Problems with mbuf allocation

Problems with mbuf allocation

Post by David A. L » Wed, 07 Oct 1992 10:24:50

I am experencing a very anoying problem with the mbuf routines on AIX.
Our device driver uses mbuf clusters, and lots of them.
Typical load may only need 50 clusters at a time, but under peak
conditions, we may need up to 1000 mbuf 4k clusters.    
The problem is that I cannot reliably set the mbuf pool to the ammount
I need.    Changing the value in smit that says "Maximum # of physical
4K pages for network buffers" (or something close, I'm not at site now)
SHOULD set "thewall" but does nothing I can detect, even after reboot.
Using "no -o thewall=6144" does set "thewall" but only occasionally
have I actually seen the buffer pool increase to anywhere near "thewall".
I have 512 MB of real system memory, and I am the only user of this machine
so I doubt that real memory availible is the problem.

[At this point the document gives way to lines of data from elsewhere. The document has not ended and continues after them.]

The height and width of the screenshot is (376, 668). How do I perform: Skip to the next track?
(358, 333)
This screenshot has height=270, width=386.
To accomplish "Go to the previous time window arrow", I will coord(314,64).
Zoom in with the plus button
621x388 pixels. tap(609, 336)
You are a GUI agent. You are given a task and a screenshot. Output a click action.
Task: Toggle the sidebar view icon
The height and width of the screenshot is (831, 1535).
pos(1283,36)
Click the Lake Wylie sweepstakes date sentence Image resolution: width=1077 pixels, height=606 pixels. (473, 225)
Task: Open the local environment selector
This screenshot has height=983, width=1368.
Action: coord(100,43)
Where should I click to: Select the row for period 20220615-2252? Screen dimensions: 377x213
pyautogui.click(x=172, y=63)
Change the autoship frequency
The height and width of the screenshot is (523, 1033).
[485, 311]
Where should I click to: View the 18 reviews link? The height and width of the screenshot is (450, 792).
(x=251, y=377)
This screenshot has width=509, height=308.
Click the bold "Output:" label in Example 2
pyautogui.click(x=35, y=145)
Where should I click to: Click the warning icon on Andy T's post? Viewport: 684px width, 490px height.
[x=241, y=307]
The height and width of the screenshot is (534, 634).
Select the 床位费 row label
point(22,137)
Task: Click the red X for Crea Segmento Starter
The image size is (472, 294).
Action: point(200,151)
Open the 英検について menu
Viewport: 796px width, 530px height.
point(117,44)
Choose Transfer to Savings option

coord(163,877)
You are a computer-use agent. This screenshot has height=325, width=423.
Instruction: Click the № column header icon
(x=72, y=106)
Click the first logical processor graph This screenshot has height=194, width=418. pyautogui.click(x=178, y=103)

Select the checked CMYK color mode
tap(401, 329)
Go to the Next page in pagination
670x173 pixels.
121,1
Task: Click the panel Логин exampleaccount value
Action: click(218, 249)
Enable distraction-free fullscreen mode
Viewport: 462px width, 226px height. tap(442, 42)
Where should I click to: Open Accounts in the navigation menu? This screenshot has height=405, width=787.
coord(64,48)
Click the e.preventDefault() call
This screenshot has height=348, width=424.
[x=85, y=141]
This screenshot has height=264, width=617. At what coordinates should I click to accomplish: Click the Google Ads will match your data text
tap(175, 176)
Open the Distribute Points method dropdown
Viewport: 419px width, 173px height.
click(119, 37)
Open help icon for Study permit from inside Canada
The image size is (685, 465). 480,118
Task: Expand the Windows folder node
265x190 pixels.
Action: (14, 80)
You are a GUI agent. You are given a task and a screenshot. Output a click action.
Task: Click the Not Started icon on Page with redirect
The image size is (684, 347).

One day, I used "no -o thewall=6144" and actually got the expected results.
The next day, (after a reboot, and REsetting the wall) it didn't work!
Our device driver is registering expected and low-water marks when
It is configured, and I see the change reflected in "no -a" output.
However, the failure mode is that m_getclust() waits forever (M_WAIT)
and netstat -m reports increasing memory request denied/delayed counts,
then NFS, tcpip, and X-Windows hang and I have to reboot the system.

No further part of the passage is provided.